The regional ones definitely "look better", its a very slick and impressive looking procedure to replace an aortic valve or repair a AAA with light or no sedation. Its most noticable in the elderly frail high risk patients. TAVR and EVAR have gotten so "safe" that its hard to argue against sedation when feasible for the patient. Complications are just so rare.

Converting to GETA in the midst of severe acute AR that is arresting or exsanguination really sucks though. I try to avoid it actually for as long as i can because it takes so much focus, and instead just focus on supporting the airway through the brainstem ischemia (respiratory arrythmia) phase with an assistant . Slapping on a mask with a strap to hold it tight and have someone else tilt the head back, i put some CPAP on too with the circuit. If they're doing even some negative pressure breathing then i let it go cause its better than converting to PPV.

That leaves me to transfuse/give epi until we can get proximal control or emergently deploy. If the patient needs to be paralyzed because its an annular rupture and they need a sternotomy then of course I'll intubate them. At that point paralysis is more important than anything else.

Anyway the point is its less stressful to have them all under GETA but I don't think you can justify it in the face of the reported complication rates at high volume centers. Sometimes the surgeon wants them all under general anyway for whatever reason and I don't mind.
 
This is an amusing discussion from the other side of the curtain...

Not responding to anyone specifically, but a few things... (which clearly people know, but need to be said)

Not all EVARs are the same in terms of risk of complications. A completely on label, by the book (IFU) EVAR with good access vessels in experienced hands carries an extremely low risk of major hemorrhage. But, they happen and while I can get a CODA up in the aorta in less than 15 seconds, as others have said, that is a ton of bleeding that can happen. On the other hand, at our institution, something like 60% of EVARs are performed outside of the IFU because simply put, there aren't devices made that cover the majority of aneurysms out there. Maybe some practices are different, but somewhat doubtful that there are many.

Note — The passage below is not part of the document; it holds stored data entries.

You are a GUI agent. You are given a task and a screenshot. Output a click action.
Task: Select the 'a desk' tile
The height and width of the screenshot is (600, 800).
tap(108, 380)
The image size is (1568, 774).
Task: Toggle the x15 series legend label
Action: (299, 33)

Beyond that, one thing that has repeatedly come up is the lack of appreciation for how diseased the blood vessels are. When I push a device through a blood vessel, I am constantly imagining/considering how that device is interfacing with the vessel wall. That is years of mapping flouro imaging/ultrasound imaging to vessel in my hand and appreciating what diseased vessels look like in person vs. on the screen. You have a profound respect for aneurysmal tissue and diseased vessels after you have dozens of them shred while reconstructing them with prolene. Obvious bias as a vascular surgeon, but for people with minimal technical training (<2y) and virtually zero open vascular exposure (feeling the vessel in their hands), I am terrified of them jamming 20Fr devices into things. I've dealt with iliac artery on the end of a stick 3 times so far. When you go back and review the fluoro feeds from the case, it isn't exactly surprising that it happens...

Long story short, I understand the inclination to do less monitoring/have less access, but I don't think it is reasonable to not have two large bore IVs and an A-line. Can you get away with it in a practice where you only do chip-shot EVARs, sure. But, you are committing to someone dieing eventually from the inability to detect and then resuscitate quick enough.